*WHAT YOU SHOULD DO:* Every line of the material must be restated exactly, though not its pictures.

*INFORMATION SHOWN:*
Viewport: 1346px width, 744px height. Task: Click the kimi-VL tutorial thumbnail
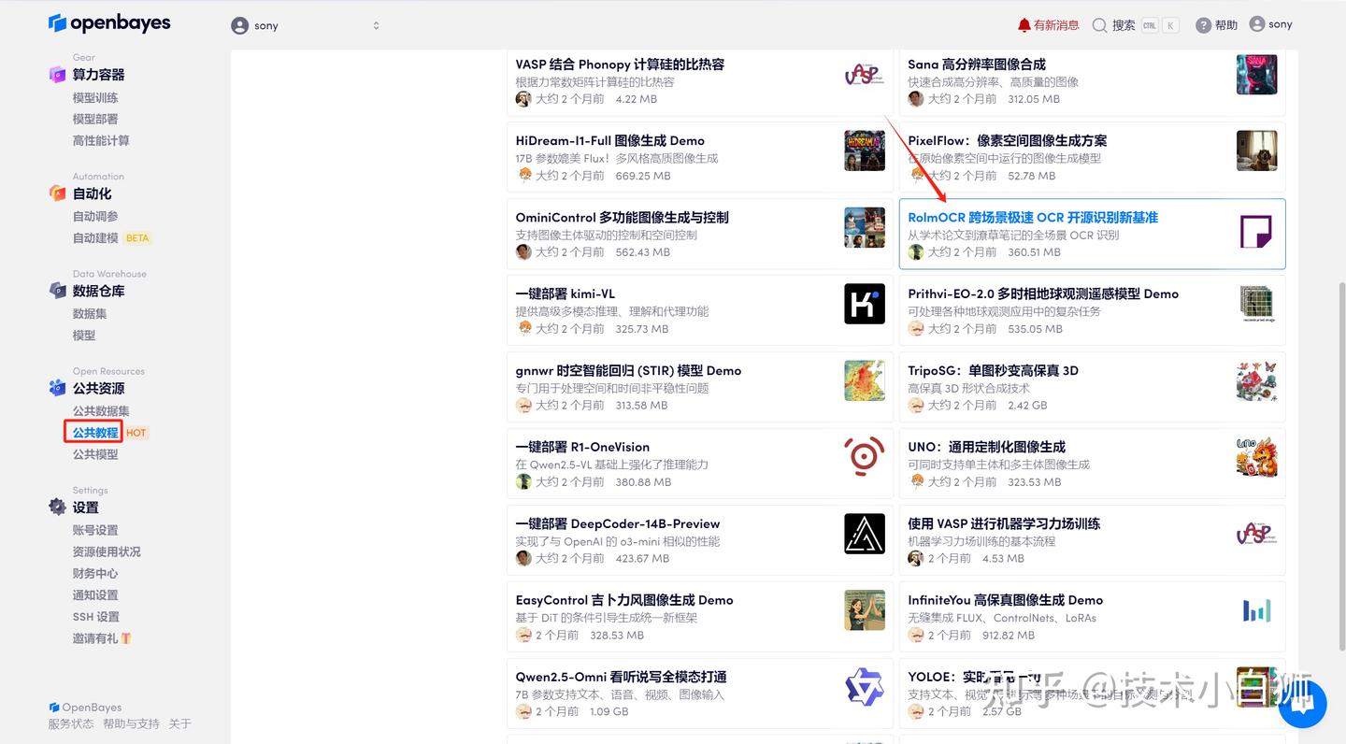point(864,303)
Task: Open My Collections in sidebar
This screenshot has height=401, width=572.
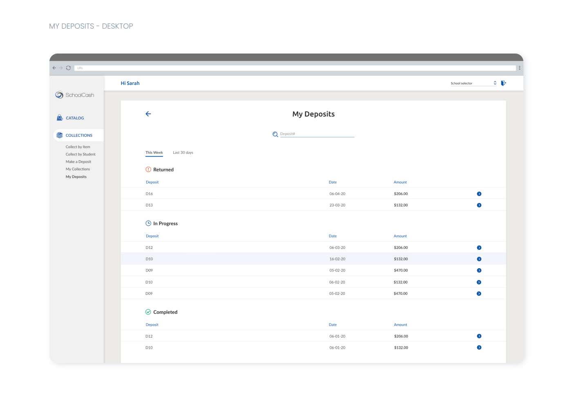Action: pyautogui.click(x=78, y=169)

*TASK ANSWER:*
Viewport: 1346px width, 744px height. Task: Click the kimi-VL tutorial thumbnail
point(864,303)
Task: Open My Collections in sidebar
This screenshot has height=401, width=572.
Action: pyautogui.click(x=78, y=169)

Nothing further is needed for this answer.